As Moffitt celebrates its 30th anniversary, the measures of respect are numerous. Renewed as an NCI Comprehensive Cancer Center with a five-year extension of its core grant, Moffitt also was ranked the No. 6 cancer hospital in the nation based on U.S. News and World Report.
“It’s no coincidence that our faculty, our doctors are routinely being recruited to go start or lead cancer centers elsewhere,” notes Dr. Sellers. “Those centers want to learn, how did Moffitt do it?”
Moffitt’s alliances with industry in recent years are accelerating the translation of research findings from bench to bedside. Since 2004, Moffitt’s Office of Innovation and Industry Alliances is credited with 66 U.S. patents issued and 160 license agreements executed, as well as approximately $30 million in industry alliances funding for Moffitt in just the past 18 months.
Industry representatives tell Dr. Sellers that Moffitt is their preferred partner. “They say academic institutions can move slowly. Moffitt’s pace is somewhere between academic and industry pace. I think it’s our sense of urgency to accomplish our mission — a trait that makes me proud of this organization. We’re anxious to make a difference.”
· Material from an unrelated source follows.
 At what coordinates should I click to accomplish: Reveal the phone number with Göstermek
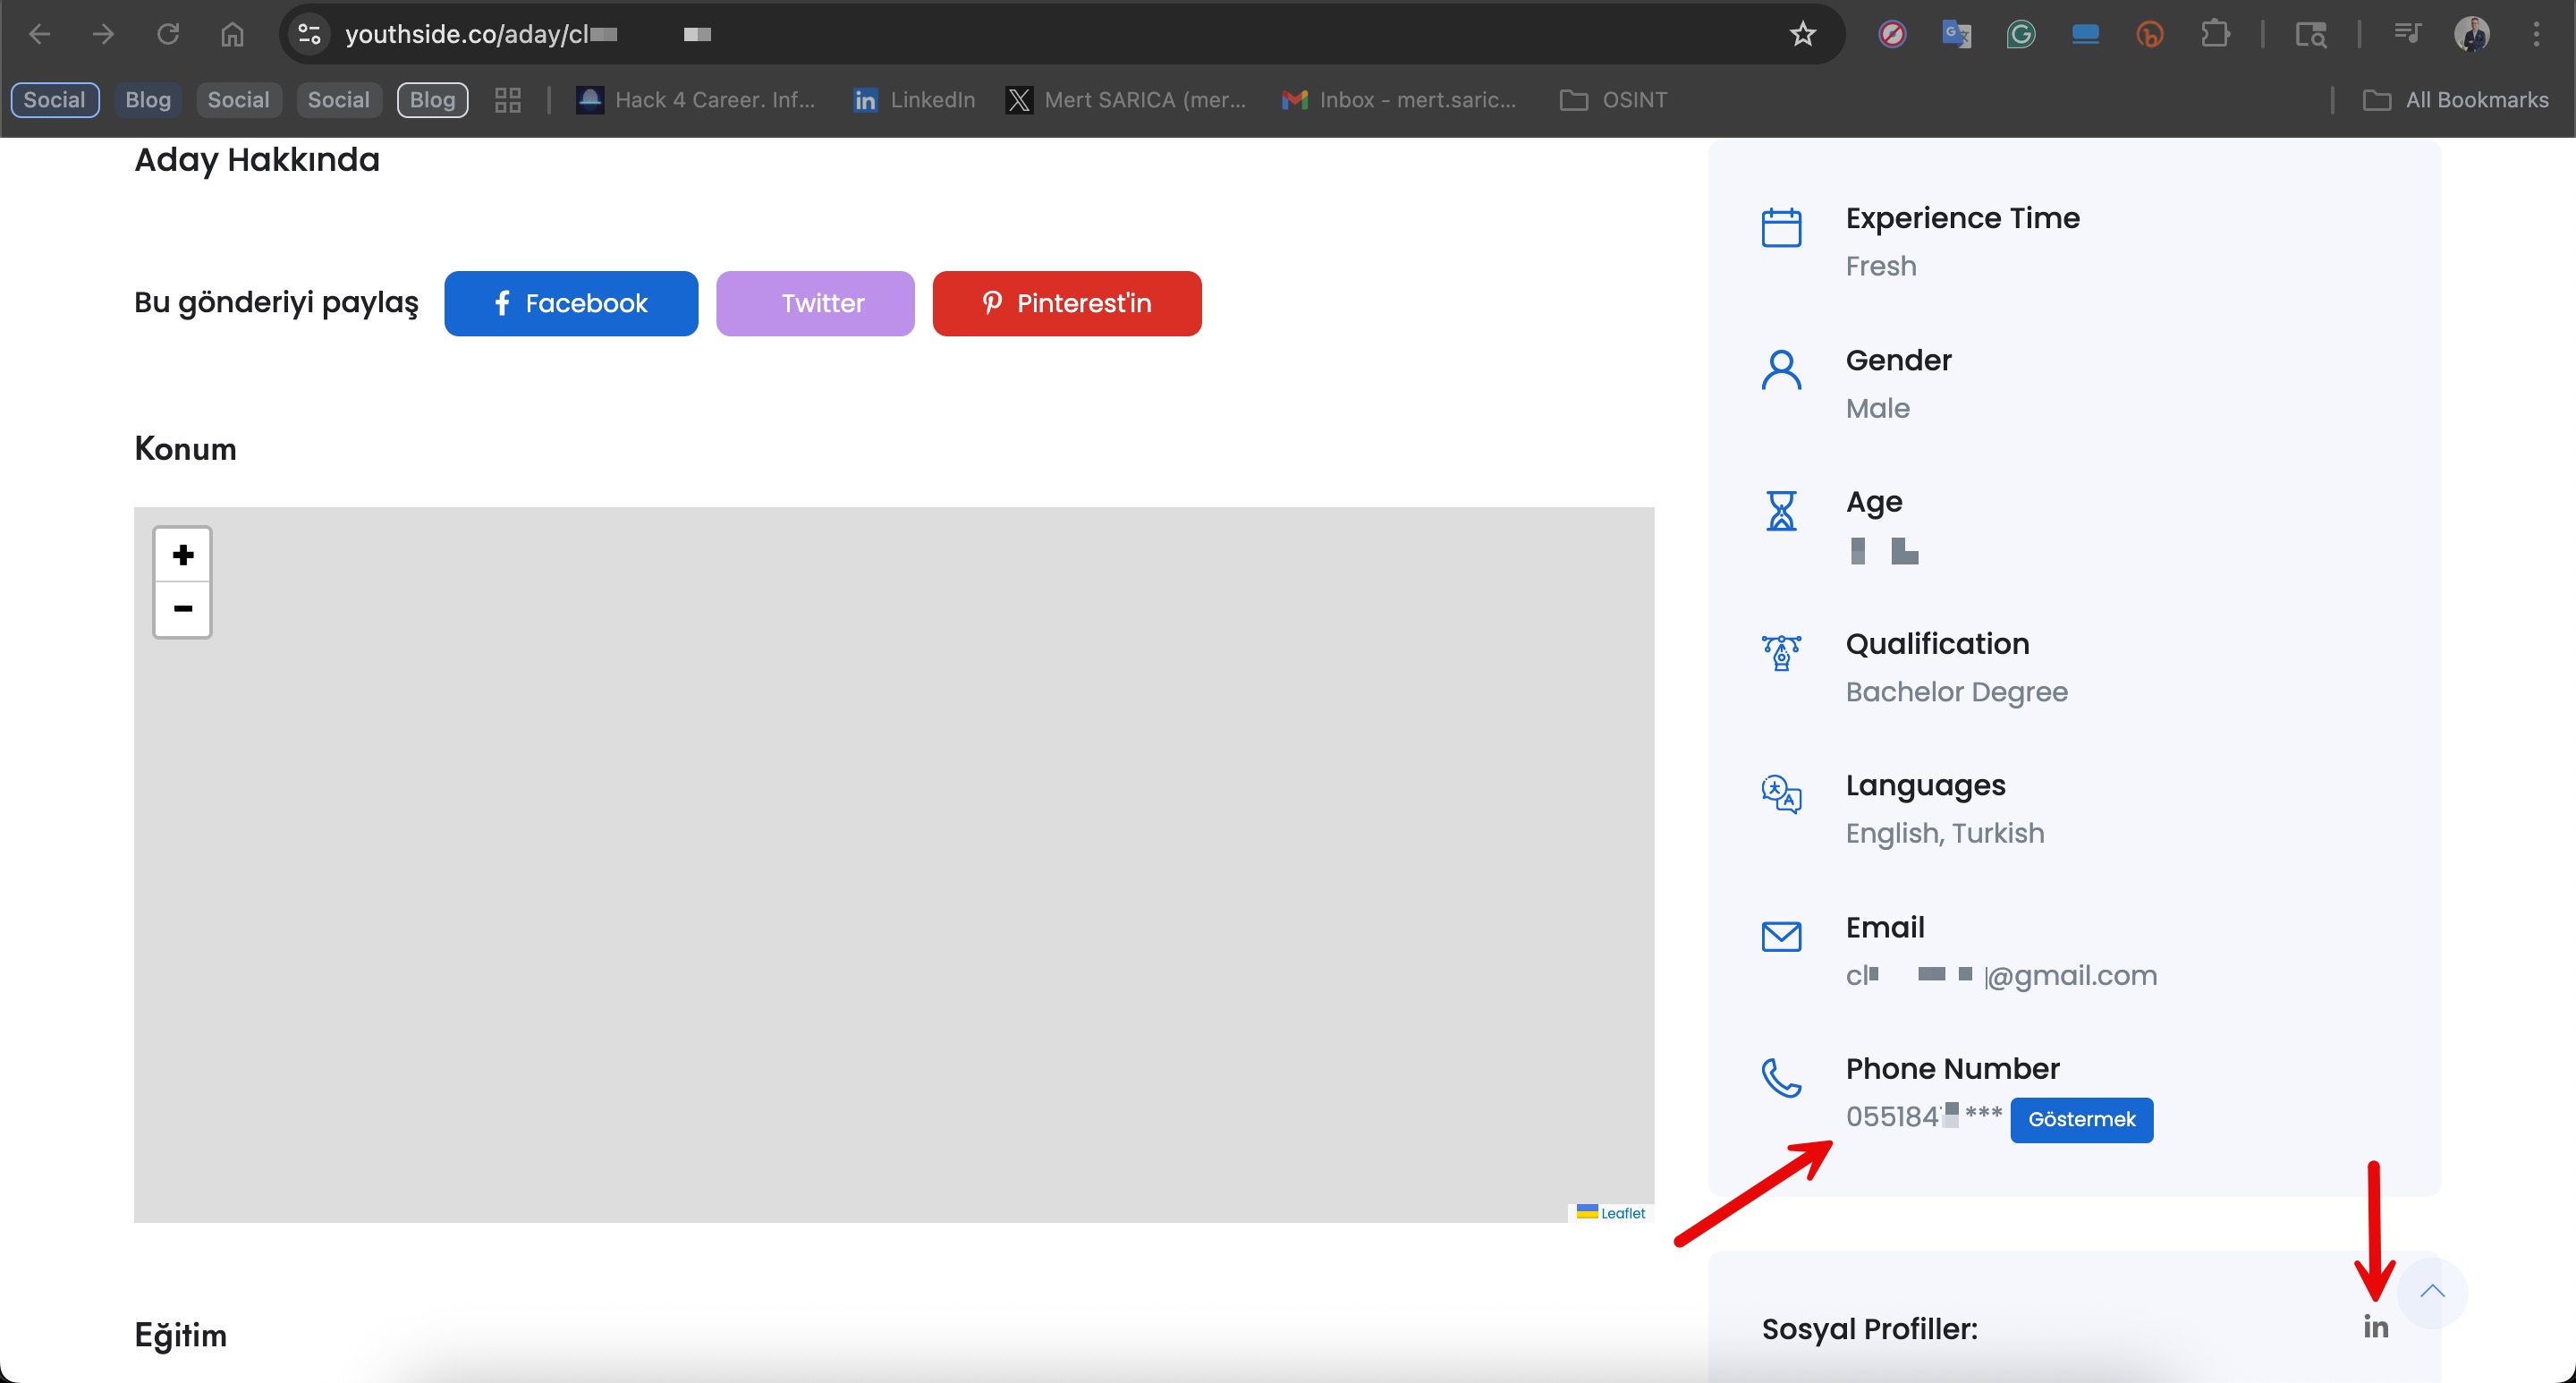(x=2081, y=1119)
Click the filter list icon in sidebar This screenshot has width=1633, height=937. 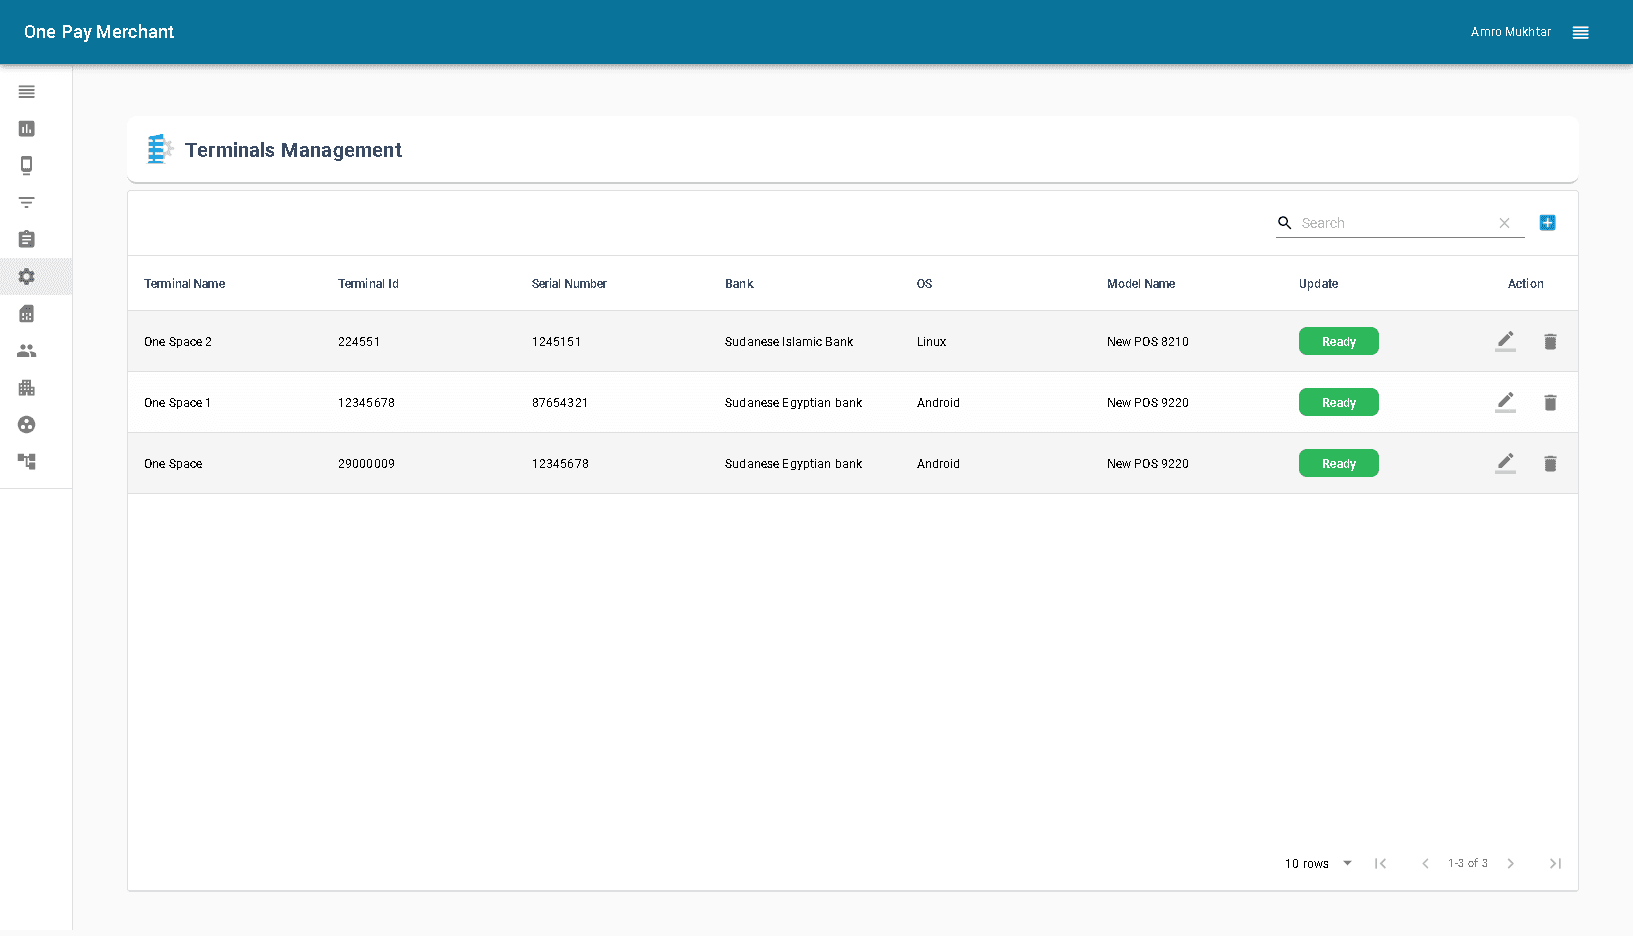tap(26, 202)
Much, Dr. Sellers says, like our founder H. Lee Moffitt. “He really set the bar in terms of courage and tenacity. If anyone told him it couldn’t be done, that just doubled his efforts. He knew that Florida needed a comprehensive cancer center. He went to the NCI and told them that he was going to build one in Florida, and they laughed. They aren’t laughing now.”
As for what Moffitt will be in another 30 years, Dr. Sellers likes to imagine it will be “a museum, where people will come to learn about this disease called cancer that they’d read about in textbooks, but we are the place that erased it.
“Moffitt is a freestanding hospital solely focused on cancer care and research,” Dr. Sellers says. “ With support from the state and our community, we have a constellation of resources — an environment, commitment and will — that makes this more than an opportunity. It’s our responsibility to do things that other centers simply can’t do. So we better get it done.”